In math we are all familiar with the arithmetic operations such as addition, subtraction, multiplication and division. However, a computer works on bit strings, i.e. strings of 0's and 1's, and therefore needs similar operations when given two bit strings. The most important bitwise operations are NOT, AND, OR and XOR. In the following we give the result of the operations with one or two bits as input.

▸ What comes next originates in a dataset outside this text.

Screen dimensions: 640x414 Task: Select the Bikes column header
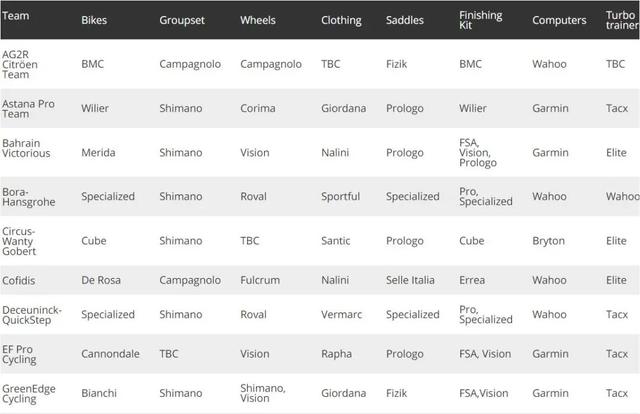point(96,20)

The NOT operation is often represented as !:

• $!0 = 1$
• $!1 = 0$

The AND operation is represented as $\wedge$:

• $0 \wedge 0 = 0$
• $1 \wedge 0 = 0$
• $0 \wedge 1 = 0$
• $1 \wedge 1 = 1$

The OR operation is represented as $\vee$:

• $0 \vee 0 = 0$
• $1 \vee 0 = 1$
• $0 \vee 1 = 1$
• $1 \vee 1 = 1$

The XOR (exclusive OR) operation is represented as $\oplus$:

• $0 \oplus 0 = 0$
• $1 \oplus 0 = 1$
• $0 \oplus 1 = 1$
• $1 \oplus 1 = 0$

#### The cryptography explained

A cryptographic hash function make assurance of data integrity by constructing a short fingerprint of the data. If the data is altered the fingerprint will no longer be valid, i.e. the data can be stored at an insecure location and its integrity can be checked by recomputing the fingerprint and verifying that the fingerprint has not changed. Another important application of a hash function is that it takes an arbitrary size input and return a fixed size output which makes it very useful in digital signatures such RSA and ElGamal because instead of signing a large document we sign the short fingerprint. This is also illustrated as $\mathcal{H} : \{0,1\}^{*} \rightarrow \{0,1\}^{k}$ which means that $\mathcal{H}$ is a mapping from the set $\{0,1\}^{*}$ of arbitrary size to the set $\{0,1\}^{k}$ of size $k$, which is also the security parameter of the hash function.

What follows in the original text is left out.